CC

Narrative reflexes that have enabled us from the beginning of time to connect dots, fill in blanks, are now turned against us: we cannot stop noticing: no sequence too absurd, trivial, meaningless, insulting

CC (for Closed Captioning) is a piece that explores “looking at looking,” as well as this human propensity to find patterns, and also begins to work at dismantling the text-image relationship as an unproblematic binary through mediated observation.

The piece consists of a 27″ CRT television with a translucent overlay to soften and distort the screen except for eight small windows cut in an uneven row across the bottom of the mask. A tiny camera on a tripod observes just the part of the screen exposed through each of the eight windows and sends the image, unaltered, through exposed cables to one of eight 3.5″ LCD monitors mounted on the wall to the right of the TV. The TV is tuned to a talk-heavy broadcast channel and the closed captioning is turned on. This arrangement results in three possible conditions for each of the small LCD monitors: 1) the monitor will display a single character of the white-on-black closed caption text stream, 2) the monitor will display black, because the window is currently positioned above a space between words or at the beginning or end of a sentence, or 3) the monitor will display a small fragment of an image. The horizontal arrangement and tight spacing of the eight LCD monitors invites a left-to-right sequential reading of the characters that appear in them, as in conventional signage. By chance, intelligible “messages” periodically appear as words or short phrases to those experiencing the piece in this way. 

The philosopher Lucretius is said to have remarked that if all of the letters of the Homeric epics were cut loose from the page (Lucretius lived in a time when the epics were being written down), jumbled together in a sack and then poured out again that they would recreate the universe. Chance again; like Babel, and also the suspicion that the alphabet has the capacity to describe everything. Even when the characters fail to form recognizable words, there is still an insistent textual momentum. The degree to which each viewer believes meaning in CC to be intended will certainly color his or her perception of the piece.

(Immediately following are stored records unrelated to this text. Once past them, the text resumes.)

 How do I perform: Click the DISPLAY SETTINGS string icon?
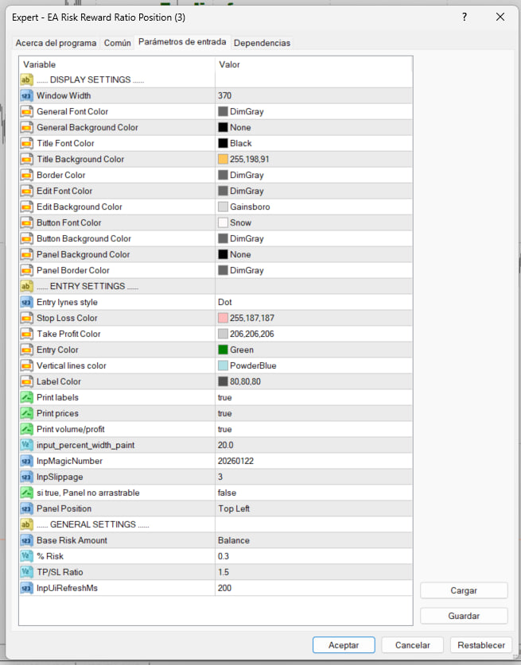tap(25, 79)
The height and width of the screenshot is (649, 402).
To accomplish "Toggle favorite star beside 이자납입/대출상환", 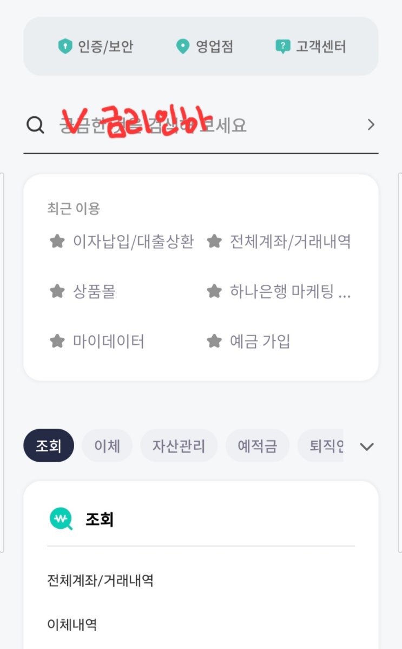I will (x=57, y=241).
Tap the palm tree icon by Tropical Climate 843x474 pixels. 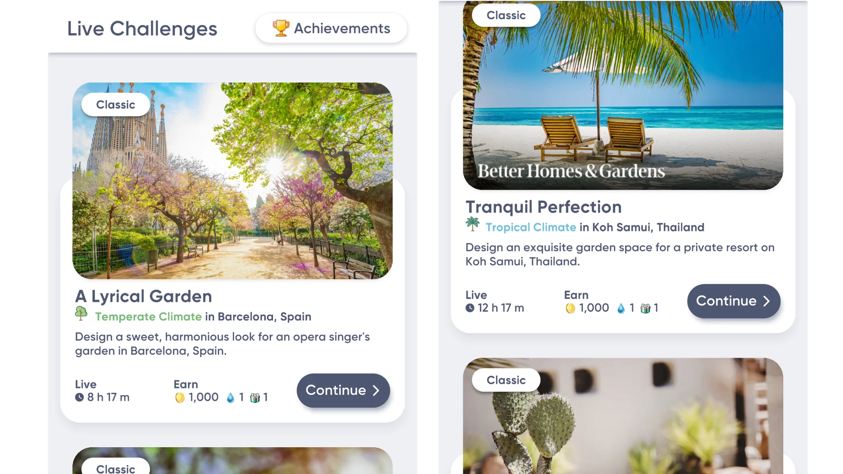pyautogui.click(x=472, y=224)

The alternation between text and image on the small monitors accentuates a text-image opposition, but the occasional absence of either (in the case of the black field) tends to destabilize a rigid dichotomy. Closer examination complicates this relationship and further undermines the transparency of the text by revealing that the text is, fundamentally, an image: jumping and flickering with the brightness level of the image, its pixelated edges fraying in the high magnification caused by the differential in size between the portion of the TV screen viewed and the LCD monitor. Conversely, the images, stripped of context and similarly optically enlarged, become obvious slaves to the grid of the shadow mask (rows of sequential dots) not unlike the characters that make up a body of text.